Wie wird die „Mühle von Wijk“ analysiert?
Die Analyse der „Mühle von Wijk“ beginnt mit einer Beschreibung des Gemäldes und der Herausarbeitung seiner kompositorischen Besonderheiten, wie z.B. der polyvalenten Perspektive. Es werden ikonographische Bedeutungen (z.B. Kreuzigung Christi, Eucharistie) untersucht und das Zusammenspiel von Form und Inhalt im Hinblick auf den Dualismus von Opfertod und Auferstehung herausgearbeitet.
Was sind die Stärken und Schwächen von Imdahls Ikonik?

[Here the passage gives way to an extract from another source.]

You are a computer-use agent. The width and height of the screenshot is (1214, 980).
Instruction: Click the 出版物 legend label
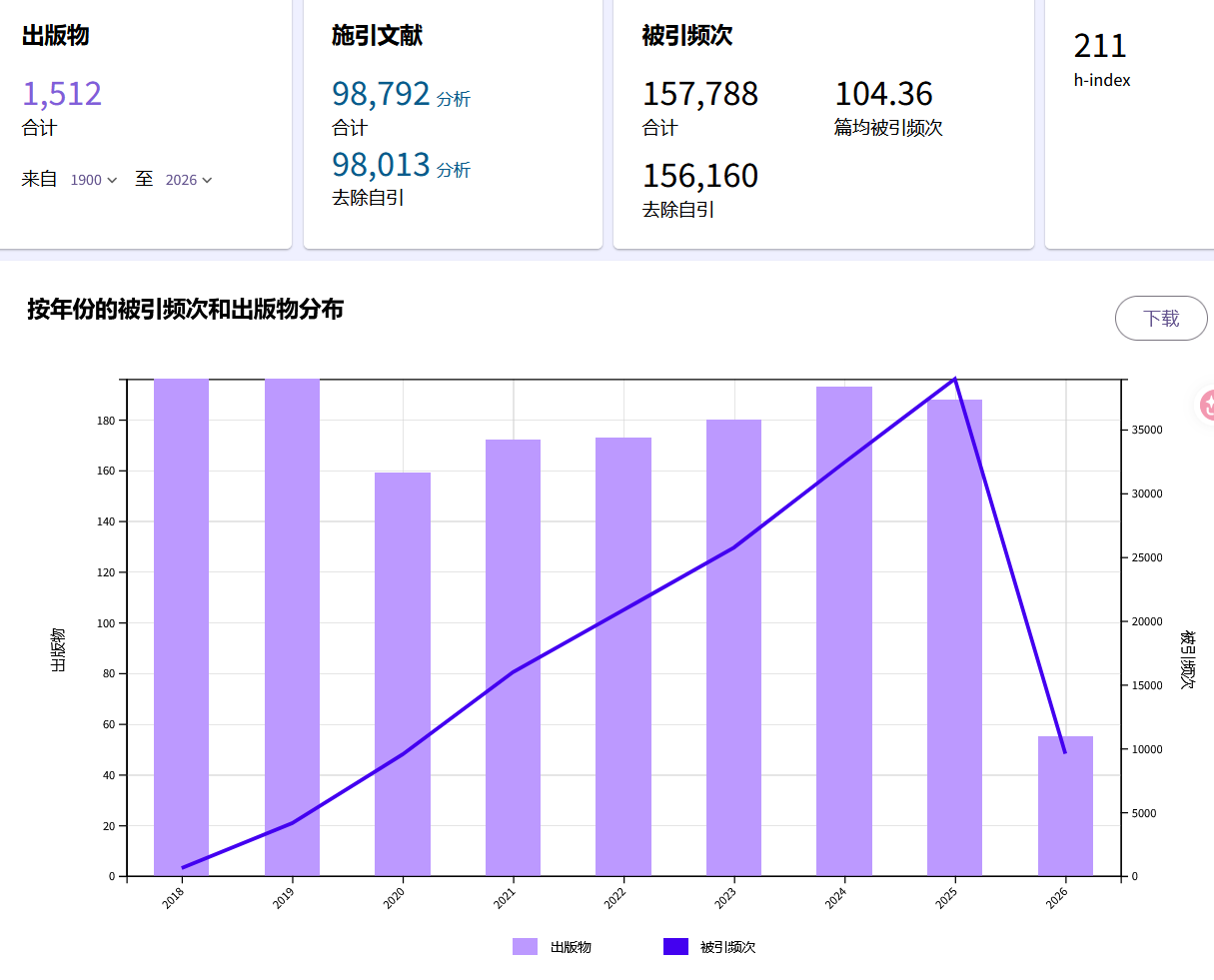(571, 947)
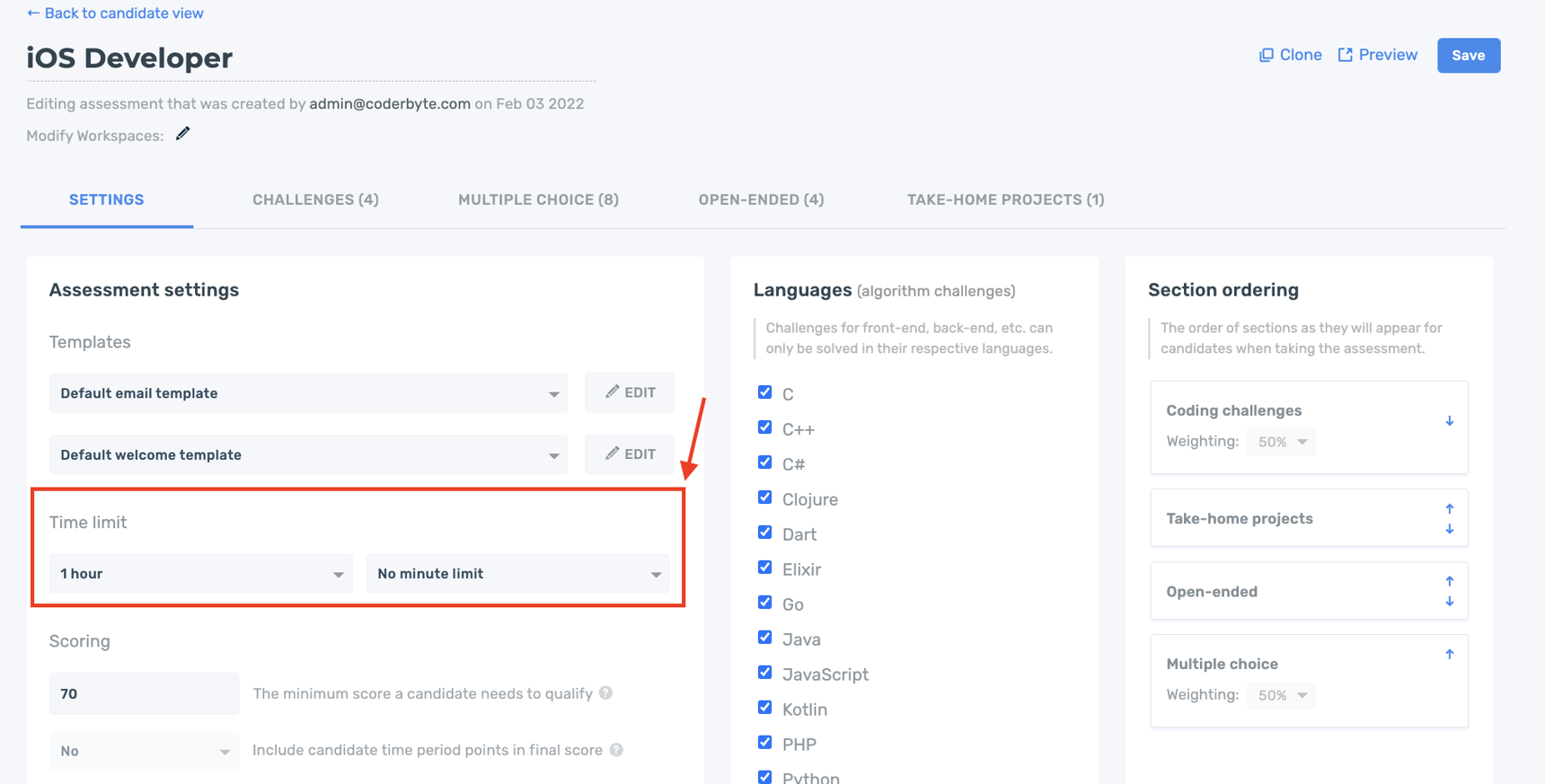
Task: Click the Modify Workspaces pencil icon
Action: pos(183,134)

Ein Vorteil von Imdahls Ikonik ist die Demokratisierung der Bildinterpretation durch das „sehende Sehen“. Ein Nachteil ist die Notwendigkeit ergänzender sprachlicher Quellen und Bildvergleiche für eine vollständige Interpretation, sowohl für Laien als auch für Experten.
Welche Schlüsselwörter beschreiben den Essay?
Schlüsselwörter sind: Max Imdahl, Ikonik, Ikonographie, Ikonologie, Jacob van Ruisdael, Mühle von Wijk, Bildinterpretation, Komposition, Perspektive, Dualismus, Form und Inhalt, ikonische Qualität, sehendes Sehen, bildliche Evidenzen.